Are We Teaching Our Kids to Fail?
In case you’re not up on Greek mythology, Daedalus -- a master craftsman who created the Labyrinth -- made two sets of wings so he and his son Icarus could escape Crete. He made them out of feathers and wax.
Daedalus warned his son not to fly too close to the sun, but Icarus was having a little too much fun soaring high in the sky, the wax melted, and that was that. Bye bye Icarus. The morale of the story is that hubris is bad, and indeed it is.
But with a better wing design, instead of a Greek tragedy, you’d have the story of the Wright Brothers.
Somewhere between Icarus and everyday folk who work for a living and take few risks in life is a sweet spot where entrepreneurs thrive. At least that’s the theory. But is that what we’re really teaching our kids, our young up-and-comers? I think our messages are a lot more mixed than that these days.
As an arrogant young engineer, my managers said I needed to get some failures under my belt. Having always thought business was about winning, I had no idea what they were talking about and didn’t give it another thought.
Then, after rolling the dice a few times the law of averages eventually caught up with me. A few years and disasters later, I finally understood what my bosses meant. Failure wasn’t the goal, just a means to learn some important lessons and maybe take my oversized ego down a notch or two.
Fast forward to today. According to the popular entrepreneurial wisdom of the day, failure is a good thing. You can’t visit a business site without that message coming across loud and clear. The notion is practically romanticized. If I didn’t know any better I would think that’s actually the goal.
But that’s not true, now is it? The goal of a business is to succeed, not fail. You’re supposed to avoid pitfalls, not aim at them. And the fallout of failure is to be minimized, right? I mean, people lose their jobs and investors lose their capital when businesses fail, right?
Granted, there are lessons to be learned. One lesson is that it won’t kill you so it’s not to be feared. Another is that, if you examine what went wrong, you can avoid it next time. And of course, a third is that you’re not infallible so park the hubris.
Indeed, failure can impart strength, wisdom and humility. You and I may know that, albeit after the fact. We’ve been through it all. But what if we hadn’t? What if we were just starting out? If we spent our days reading today’s popular self-help-style business literature would we get the nuance that failure isn’t the goal but a means to learn some lessons?
And what about the corporate world where we pay top executives big bucks whether they succeed or not?
If you’re a CEO who takes enormous risks, fails, and walks away with an enormous pay package, does that actually make you stronger and wiser and diminish your hubris? No, no, and not one bit. And what message do you think that sends to everyone else about failure and personal responsibility?
If that message comes across as a bit muddled, wait, it gets better.
Our schools are practically breeding personal accountability and achievement out of the species. Today, everybody’s supposed to be equal.
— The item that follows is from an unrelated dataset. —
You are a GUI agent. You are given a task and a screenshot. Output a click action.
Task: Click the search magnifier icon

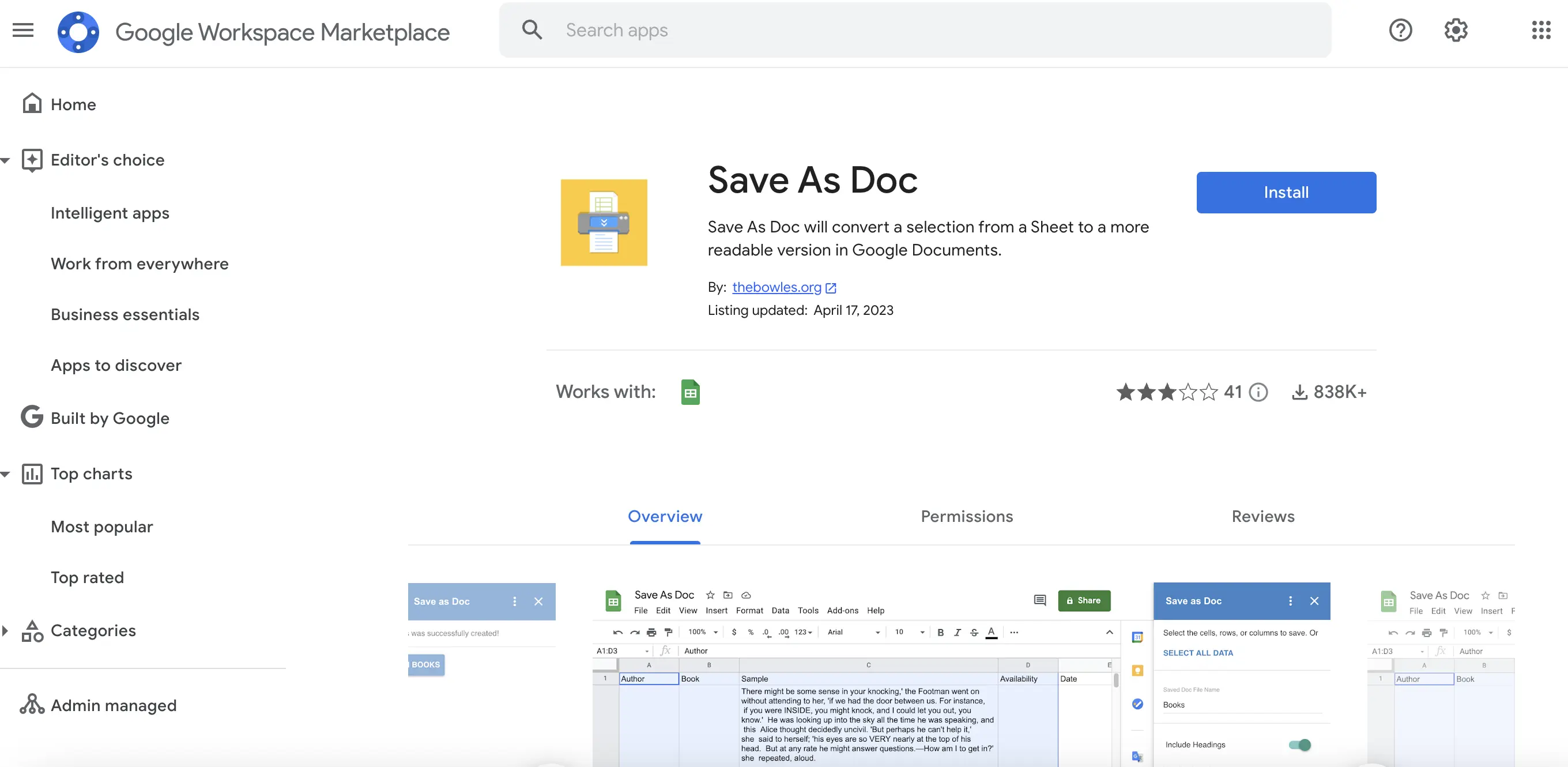[x=532, y=30]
We can’t risk giving anyone an award or trophy without potentially damaging some poor soul’s self-esteem. Besides, that wouldn’t be inclusive. It might offend.
And yet, the vast majority of companies are meritocracies, as they should be. We work in brutally competitive global markets. They may be elastic at a macro level, but every transaction is still a zero-sum game. We compete for everything -- jobs, sales, ad dollars, eyeballs, clicks -- you name it, we compete for it.
How are our kids, our young up-and-comers, supposed to reconcile those mixed messages?
Lately, I’m thinking we should just teach them to be like Icarus. That, to achieve their dreams they have to reach for the stars, take risks, go for it. As Robert Browning said, “a man’s reach should exceed his grasp.” That’s what my folks taught me. And isn’t that what entrepreneurship in the real world is all about?
What’s wrong with teaching them to strive to be the best, to want to be special, to dream of accomplishing great things, to compete to win? After all, they’ll learn their lessons down the road. They’ll experience the inevitable failures and gain a little humility, just as we all did.
Instead, I’m afraid the messages we’re sending them can be interpreted several different ways: It’s good to fail, it’s cool to be average, or it doesn’t make one bit of difference either way. I’m not sure which is worse, but I do know none of it’s good.